Parish Church Of St Mary The Virgin is a Grade I listed building in the Braintree local planning authority area, England. First listed on 21 June 1962. A C13, C14, C15 and C19 Church.

Parish Church Of St Mary The Virgin

WRENN ID
slow-pinnacle-equinox
Grade
I
Local Planning Authority
Braintree
Country
England
Date first listed
21 June 1962
Type
Church
Source
Historic England listing

Description

Parish Church of St Mary the Virgin

A parish church of mixed dates spanning the 13th to 19th centuries, built of flint rubble with some areas plastered, limestone dressings to the west tower, and clay peg tile roofs with gables. The church comprises a west tower, nave, narrower chancel, and south porch.

The nave features a moulded external string course below the window cills. On the north wall are two windows: the eastern is 16th-century, set within the blocking of an archway, with four lights of moulded and plastered brick; the western is 14th-century with three cinquefoiled and traceried lights. Further west is a blocked 14th-century north doorway with jambs and arch of two moulded orders. The south wall contains two 14th-century windows with three cinquefoiled lights and intersecting tracery, and a south doorway similar to the north doorway, fitted with an old door of rebated boards and iron straps.

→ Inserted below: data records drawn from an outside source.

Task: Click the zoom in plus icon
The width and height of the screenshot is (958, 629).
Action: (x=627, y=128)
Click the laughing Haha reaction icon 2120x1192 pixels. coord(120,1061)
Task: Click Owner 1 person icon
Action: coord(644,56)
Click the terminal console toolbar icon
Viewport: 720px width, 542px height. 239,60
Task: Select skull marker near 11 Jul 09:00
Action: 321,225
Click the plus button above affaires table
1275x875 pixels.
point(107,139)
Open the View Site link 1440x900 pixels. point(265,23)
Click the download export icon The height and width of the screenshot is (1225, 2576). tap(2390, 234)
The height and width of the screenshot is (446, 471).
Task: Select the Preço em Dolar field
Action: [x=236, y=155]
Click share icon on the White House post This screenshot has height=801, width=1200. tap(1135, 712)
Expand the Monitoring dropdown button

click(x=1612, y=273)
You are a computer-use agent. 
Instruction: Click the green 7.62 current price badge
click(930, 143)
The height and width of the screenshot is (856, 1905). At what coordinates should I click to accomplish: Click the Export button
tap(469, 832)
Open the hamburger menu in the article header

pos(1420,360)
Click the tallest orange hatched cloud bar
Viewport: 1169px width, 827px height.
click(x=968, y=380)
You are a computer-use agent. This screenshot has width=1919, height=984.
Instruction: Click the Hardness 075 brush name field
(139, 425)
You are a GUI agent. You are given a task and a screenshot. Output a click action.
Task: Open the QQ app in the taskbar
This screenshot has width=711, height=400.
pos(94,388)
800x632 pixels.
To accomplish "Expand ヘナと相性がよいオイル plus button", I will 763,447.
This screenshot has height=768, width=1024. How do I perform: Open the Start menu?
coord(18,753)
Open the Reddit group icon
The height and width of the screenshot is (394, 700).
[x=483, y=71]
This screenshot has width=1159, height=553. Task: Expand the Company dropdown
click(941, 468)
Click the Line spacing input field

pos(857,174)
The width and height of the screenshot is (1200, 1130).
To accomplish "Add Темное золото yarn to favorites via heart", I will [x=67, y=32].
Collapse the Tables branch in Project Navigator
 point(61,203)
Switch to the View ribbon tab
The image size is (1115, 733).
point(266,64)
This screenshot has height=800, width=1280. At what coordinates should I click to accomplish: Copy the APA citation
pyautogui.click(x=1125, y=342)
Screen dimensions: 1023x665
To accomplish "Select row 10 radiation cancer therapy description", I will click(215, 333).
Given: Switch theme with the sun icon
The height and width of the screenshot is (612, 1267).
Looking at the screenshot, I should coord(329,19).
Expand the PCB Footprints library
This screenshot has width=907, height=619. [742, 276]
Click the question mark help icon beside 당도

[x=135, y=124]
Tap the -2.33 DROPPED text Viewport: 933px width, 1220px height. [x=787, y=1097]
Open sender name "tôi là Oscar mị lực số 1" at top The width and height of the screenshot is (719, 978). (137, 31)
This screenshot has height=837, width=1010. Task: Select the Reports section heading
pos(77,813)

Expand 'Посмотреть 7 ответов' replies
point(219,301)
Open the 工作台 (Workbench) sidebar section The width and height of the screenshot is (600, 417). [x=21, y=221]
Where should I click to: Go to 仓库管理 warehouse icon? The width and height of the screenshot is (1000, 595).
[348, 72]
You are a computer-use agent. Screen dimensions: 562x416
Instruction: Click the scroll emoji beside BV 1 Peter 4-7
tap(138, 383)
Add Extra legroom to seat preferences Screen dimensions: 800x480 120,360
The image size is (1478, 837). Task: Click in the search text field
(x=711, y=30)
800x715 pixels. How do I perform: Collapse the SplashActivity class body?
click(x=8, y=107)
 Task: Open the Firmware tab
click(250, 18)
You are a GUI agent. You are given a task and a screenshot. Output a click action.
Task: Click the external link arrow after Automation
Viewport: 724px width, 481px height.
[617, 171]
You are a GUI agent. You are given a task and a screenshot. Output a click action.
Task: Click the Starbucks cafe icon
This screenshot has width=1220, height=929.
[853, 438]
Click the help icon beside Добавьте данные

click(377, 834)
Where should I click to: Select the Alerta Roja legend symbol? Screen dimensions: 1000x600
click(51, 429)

The north wall of the nave holds a substantial monument said to commemorate Sir John Boutetort (died 1324 or 1325) and his wife Maude. This takes the form of an arched recess serving as both a canopy for an altar tomb and the entrance to a former chantry chapel. The arch is moulded and two-centred, cinquefoiled, sub-cusped and carved with foliage and flowers; the points of the main cusps are carved with grotesques, and four shields of arms occupy the main spandrels. The arch features a crocketed and moulded label with a carved finial, and moulded responds carved with foliage. It is flanked by square panelled buttresses with panelled, gabled and crocketed pinnacles, numerous small shields adorning the buttresses. At the back of the arch are carved springers of the former vaulted roof with semi-circular vaulting shafts and moulded capitals.

The chancel is fundamentally 13th-century but has undergone substantial rebuilding. The east window is 19th-century. The north wall contains two windows: the eastern with one round-headed light, and the western a 13th-century lancet whose cill has been removed to form a modern doorway. The south wall has two windows, the eastern a 13th-century lancet and the western 19th-century, with remains of a lancet or doorway below. The chancel arch is moulded and 19th-century.

The west tower is 15th-century, comprising three stages with a moulded plinth and embattled parapet, both enriched with flint and stone chequerwork. The plinths of the two western buttresses display quatrefoiled panels with a plain shield. The north-east stair tower has a 16th-century brick top surmounted by a 19th-century cupola and an 18th-century wrought iron weather vane. The tower arch is two-centred with three chamfered orders and semi-octagonal shafts with moulded capitals. On the east face of the wall is a square cusped panel with an embattled cornice enclosing a shield. The north wall contains a doorway with chamfered jambs. The west window is restored, with three cinquefoiled ogee lights, a transom and tracery in a four-centred head. The second stage has windows in the north, south and west walls, each of one trefoiled light. Below the west wall window are three square panels in a moulded frame, two being cusped and enclosing blank shields. The bell chamber has windows in each wall, each with two cinquefoils within a four-centred head.

The south porch dates to the 15th century and has low plastered brick plinths with timber framing above. The timber framing includes restored diamond mullions in the flank and a cross-quadrant crown post with hollow chamfers and arch bracing to the tie beams. The front tie beam is moulded and the bargeboards are foiled.

The font has a tapering band decorated with bands of interlace ornament, though much of its upper part has been lost; the base is 19th-century. Traces of wall paintings survive on the north and south walls of the nave, including a 'wheel of fortune' and a figure of St Sebastian. A monument in the chancel commemorates Sir John Raymond (died 1720), featuring pilasters and cherubs, created by Robert Taylor Senior.

The church is graded I for its landscape, architectural and historic value.